### ABOUT THIS TASK
Give back all the entries below. Omit none of them.

Stored items from a collection:
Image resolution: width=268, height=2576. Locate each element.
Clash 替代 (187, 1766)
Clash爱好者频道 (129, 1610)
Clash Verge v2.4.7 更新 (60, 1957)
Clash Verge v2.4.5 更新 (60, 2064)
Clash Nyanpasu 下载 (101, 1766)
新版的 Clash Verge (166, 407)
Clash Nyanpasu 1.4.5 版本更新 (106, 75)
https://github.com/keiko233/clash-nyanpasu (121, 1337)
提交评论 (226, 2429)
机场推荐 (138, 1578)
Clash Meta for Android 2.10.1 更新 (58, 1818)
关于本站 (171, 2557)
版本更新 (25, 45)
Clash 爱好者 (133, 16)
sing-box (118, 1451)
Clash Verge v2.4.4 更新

### ANSWER TO THIS PROBLEM
Image resolution: width=268, height=2576. Locate each element.
Clash 替代 (187, 1766)
Clash爱好者频道 (129, 1610)
Clash Verge v2.4.7 更新 (60, 1957)
Clash Verge v2.4.5 更新 (60, 2064)
Clash Nyanpasu 下载 (101, 1766)
新版的 Clash Verge (166, 407)
Clash Nyanpasu 1.4.5 版本更新 (106, 75)
https://github.com/keiko233/clash-nyanpasu (121, 1337)
提交评论 (226, 2429)
机场推荐 (138, 1578)
Clash Meta for Android 2.10.1 更新 (58, 1818)
关于本站 (171, 2557)
版本更新 (25, 45)
Clash 爱好者 (133, 16)
sing-box (118, 1451)
Clash Verge v2.4.4 更新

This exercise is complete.